Task prompt |
Give back all of the data exactly as it appears here.

Task inputs |
★ ★ ★

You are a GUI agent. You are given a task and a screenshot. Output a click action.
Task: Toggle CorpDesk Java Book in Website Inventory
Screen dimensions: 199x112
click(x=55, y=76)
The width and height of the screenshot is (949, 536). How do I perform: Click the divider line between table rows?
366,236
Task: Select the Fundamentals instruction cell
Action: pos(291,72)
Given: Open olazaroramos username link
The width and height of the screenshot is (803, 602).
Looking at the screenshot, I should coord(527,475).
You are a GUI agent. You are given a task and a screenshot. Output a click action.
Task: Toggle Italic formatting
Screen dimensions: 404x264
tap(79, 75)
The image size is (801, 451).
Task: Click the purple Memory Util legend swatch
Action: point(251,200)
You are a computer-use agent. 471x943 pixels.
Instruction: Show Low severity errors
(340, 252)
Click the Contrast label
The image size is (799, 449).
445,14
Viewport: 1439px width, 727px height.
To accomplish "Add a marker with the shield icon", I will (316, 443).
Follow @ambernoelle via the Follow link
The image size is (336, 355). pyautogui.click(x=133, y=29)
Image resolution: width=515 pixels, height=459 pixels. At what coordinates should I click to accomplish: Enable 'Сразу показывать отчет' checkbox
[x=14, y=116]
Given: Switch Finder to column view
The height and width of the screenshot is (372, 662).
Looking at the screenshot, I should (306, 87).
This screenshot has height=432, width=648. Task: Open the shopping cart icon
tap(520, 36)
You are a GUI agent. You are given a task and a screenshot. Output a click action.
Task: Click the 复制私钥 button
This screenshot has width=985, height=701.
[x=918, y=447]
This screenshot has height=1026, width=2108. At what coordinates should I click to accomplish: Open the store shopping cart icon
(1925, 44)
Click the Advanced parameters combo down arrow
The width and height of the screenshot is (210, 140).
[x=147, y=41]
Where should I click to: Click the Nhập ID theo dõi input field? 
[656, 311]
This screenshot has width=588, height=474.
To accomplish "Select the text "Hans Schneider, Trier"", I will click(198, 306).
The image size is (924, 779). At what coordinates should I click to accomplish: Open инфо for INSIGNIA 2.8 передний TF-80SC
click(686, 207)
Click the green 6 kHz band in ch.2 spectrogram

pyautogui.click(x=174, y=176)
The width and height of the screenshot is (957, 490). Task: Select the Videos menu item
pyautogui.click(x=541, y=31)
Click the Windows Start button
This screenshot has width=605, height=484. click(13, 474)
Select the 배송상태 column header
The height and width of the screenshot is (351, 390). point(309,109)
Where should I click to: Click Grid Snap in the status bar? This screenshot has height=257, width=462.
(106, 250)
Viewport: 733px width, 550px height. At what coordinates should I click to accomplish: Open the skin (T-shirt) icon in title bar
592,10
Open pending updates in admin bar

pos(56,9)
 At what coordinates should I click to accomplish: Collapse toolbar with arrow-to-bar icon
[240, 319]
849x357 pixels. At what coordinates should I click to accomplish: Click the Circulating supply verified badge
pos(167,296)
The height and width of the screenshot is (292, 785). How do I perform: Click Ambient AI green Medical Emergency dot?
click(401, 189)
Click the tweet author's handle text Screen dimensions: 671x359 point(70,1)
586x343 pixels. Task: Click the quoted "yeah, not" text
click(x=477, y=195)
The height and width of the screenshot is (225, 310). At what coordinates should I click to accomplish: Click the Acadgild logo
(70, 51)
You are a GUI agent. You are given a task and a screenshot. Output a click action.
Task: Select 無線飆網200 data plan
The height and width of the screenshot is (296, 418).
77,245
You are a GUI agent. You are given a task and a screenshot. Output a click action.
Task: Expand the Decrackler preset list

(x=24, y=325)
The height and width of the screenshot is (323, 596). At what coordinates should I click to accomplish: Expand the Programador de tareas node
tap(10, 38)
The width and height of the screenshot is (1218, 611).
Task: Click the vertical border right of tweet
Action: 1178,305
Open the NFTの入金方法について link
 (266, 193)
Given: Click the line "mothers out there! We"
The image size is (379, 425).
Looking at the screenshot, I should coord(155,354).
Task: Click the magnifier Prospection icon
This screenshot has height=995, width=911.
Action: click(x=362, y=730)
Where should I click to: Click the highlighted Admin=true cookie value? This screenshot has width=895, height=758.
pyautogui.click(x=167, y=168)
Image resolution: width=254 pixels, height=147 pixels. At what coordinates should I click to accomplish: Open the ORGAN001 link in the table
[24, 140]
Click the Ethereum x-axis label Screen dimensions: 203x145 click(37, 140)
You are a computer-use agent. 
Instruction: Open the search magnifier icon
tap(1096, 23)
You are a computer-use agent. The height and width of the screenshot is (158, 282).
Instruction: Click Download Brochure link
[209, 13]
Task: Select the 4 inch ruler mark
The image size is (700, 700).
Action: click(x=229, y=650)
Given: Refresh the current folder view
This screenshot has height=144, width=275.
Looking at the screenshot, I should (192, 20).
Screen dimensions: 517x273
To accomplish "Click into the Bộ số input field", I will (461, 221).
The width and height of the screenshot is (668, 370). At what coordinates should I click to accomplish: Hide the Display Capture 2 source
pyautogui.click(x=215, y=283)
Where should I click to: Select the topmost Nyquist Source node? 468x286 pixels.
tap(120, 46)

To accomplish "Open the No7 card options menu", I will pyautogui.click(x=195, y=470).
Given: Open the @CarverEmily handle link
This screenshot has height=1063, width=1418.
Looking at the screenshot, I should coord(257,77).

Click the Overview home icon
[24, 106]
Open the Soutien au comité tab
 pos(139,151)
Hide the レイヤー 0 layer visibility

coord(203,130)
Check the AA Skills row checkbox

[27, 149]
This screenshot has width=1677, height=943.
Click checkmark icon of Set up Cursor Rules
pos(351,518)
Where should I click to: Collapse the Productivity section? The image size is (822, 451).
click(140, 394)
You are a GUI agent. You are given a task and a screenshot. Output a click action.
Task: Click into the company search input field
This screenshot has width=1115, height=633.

★ ★ ★

Exercise result |
You are a GUI agent. You are given a task and a screenshot. Output a click action.
Task: Toggle CorpDesk Java Book in Website Inventory
Screen dimensions: 199x112
click(x=55, y=76)
The width and height of the screenshot is (949, 536). How do I perform: Click the divider line between table rows?
366,236
Task: Select the Fundamentals instruction cell
Action: pos(291,72)
Given: Open olazaroramos username link
The width and height of the screenshot is (803, 602).
Looking at the screenshot, I should coord(527,475).
You are a GUI agent. You are given a task and a screenshot. Output a click action.
Task: Toggle Italic formatting
Screen dimensions: 404x264
tap(79, 75)
The image size is (801, 451).
Task: Click the purple Memory Util legend swatch
Action: point(251,200)
You are a computer-use agent. 471x943 pixels.
Instruction: Show Low severity errors
(340, 252)
Click the Contrast label
The image size is (799, 449).
445,14
Viewport: 1439px width, 727px height.
To accomplish "Add a marker with the shield icon", I will (316, 443).
Follow @ambernoelle via the Follow link
The image size is (336, 355). pyautogui.click(x=133, y=29)
Image resolution: width=515 pixels, height=459 pixels. At what coordinates should I click to accomplish: Enable 'Сразу показывать отчет' checkbox
[x=14, y=116]
Given: Switch Finder to column view
The height and width of the screenshot is (372, 662).
Looking at the screenshot, I should (306, 87).
This screenshot has height=432, width=648. Task: Open the shopping cart icon
tap(520, 36)
You are a GUI agent. You are given a task and a screenshot. Output a click action.
Task: Click the 复制私钥 button
This screenshot has width=985, height=701.
[x=918, y=447]
This screenshot has height=1026, width=2108. At what coordinates should I click to accomplish: Open the store shopping cart icon
(1925, 44)
Click the Advanced parameters combo down arrow
The width and height of the screenshot is (210, 140).
[x=147, y=41]
Where should I click to: Click the Nhập ID theo dõi input field? 
[656, 311]
This screenshot has width=588, height=474.
To accomplish "Select the text "Hans Schneider, Trier"", I will click(198, 306).
The image size is (924, 779). At what coordinates should I click to accomplish: Open инфо for INSIGNIA 2.8 передний TF-80SC
click(686, 207)
Click the green 6 kHz band in ch.2 spectrogram

pyautogui.click(x=174, y=176)
The width and height of the screenshot is (957, 490). Task: Select the Videos menu item
pyautogui.click(x=541, y=31)
Click the Windows Start button
This screenshot has width=605, height=484. click(13, 474)
Select the 배송상태 column header
The height and width of the screenshot is (351, 390). point(309,109)
Where should I click to: Click Grid Snap in the status bar? This screenshot has height=257, width=462.
(106, 250)
Viewport: 733px width, 550px height. At what coordinates should I click to accomplish: Open the skin (T-shirt) icon in title bar
592,10
Open pending updates in admin bar

pos(56,9)
 At what coordinates should I click to accomplish: Collapse toolbar with arrow-to-bar icon
[240, 319]
849x357 pixels. At what coordinates should I click to accomplish: Click the Circulating supply verified badge
pos(167,296)
The height and width of the screenshot is (292, 785). How do I perform: Click Ambient AI green Medical Emergency dot?
click(401, 189)
Click the tweet author's handle text Screen dimensions: 671x359 point(70,1)
586x343 pixels. Task: Click the quoted "yeah, not" text
click(x=477, y=195)
The height and width of the screenshot is (225, 310). At what coordinates should I click to accomplish: Click the Acadgild logo
(70, 51)
You are a GUI agent. You are given a task and a screenshot. Output a click action.
Task: Select 無線飆網200 data plan
The height and width of the screenshot is (296, 418).
77,245
You are a GUI agent. You are given a task and a screenshot. Output a click action.
Task: Expand the Decrackler preset list

(x=24, y=325)
The height and width of the screenshot is (323, 596). At what coordinates should I click to accomplish: Expand the Programador de tareas node
tap(10, 38)
The width and height of the screenshot is (1218, 611).
Task: Click the vertical border right of tweet
Action: 1178,305
Open the NFTの入金方法について link
 (266, 193)
Given: Click the line "mothers out there! We"
The image size is (379, 425).
Looking at the screenshot, I should coord(155,354).
Task: Click the magnifier Prospection icon
This screenshot has height=995, width=911.
Action: click(x=362, y=730)
Where should I click to: Click the highlighted Admin=true cookie value? This screenshot has width=895, height=758.
pyautogui.click(x=167, y=168)
Image resolution: width=254 pixels, height=147 pixels. At what coordinates should I click to accomplish: Open the ORGAN001 link in the table
[24, 140]
Click the Ethereum x-axis label Screen dimensions: 203x145 click(37, 140)
You are a computer-use agent. 
Instruction: Open the search magnifier icon
tap(1096, 23)
You are a computer-use agent. The height and width of the screenshot is (158, 282).
Instruction: Click Download Brochure link
[209, 13]
Task: Select the 4 inch ruler mark
The image size is (700, 700).
Action: click(x=229, y=650)
Given: Refresh the current folder view
This screenshot has height=144, width=275.
Looking at the screenshot, I should (192, 20).
Screen dimensions: 517x273
To accomplish "Click into the Bộ số input field", I will (461, 221).
The width and height of the screenshot is (668, 370). At what coordinates should I click to accomplish: Hide the Display Capture 2 source
pyautogui.click(x=215, y=283)
Where should I click to: Select the topmost Nyquist Source node? 468x286 pixels.
tap(120, 46)

To accomplish "Open the No7 card options menu", I will pyautogui.click(x=195, y=470).
Given: Open the @CarverEmily handle link
This screenshot has height=1063, width=1418.
Looking at the screenshot, I should coord(257,77).

Click the Overview home icon
[24, 106]
Open the Soutien au comité tab
 pos(139,151)
Hide the レイヤー 0 layer visibility

coord(203,130)
Check the AA Skills row checkbox

[27, 149]
This screenshot has width=1677, height=943.
Click checkmark icon of Set up Cursor Rules
pos(351,518)
Where should I click to: Collapse the Productivity section? The image size is (822, 451).
click(140, 394)
You are a GUI agent. You are given a task and a screenshot. Output a click action.
Task: Click into the company search input field
This screenshot has width=1115, height=633.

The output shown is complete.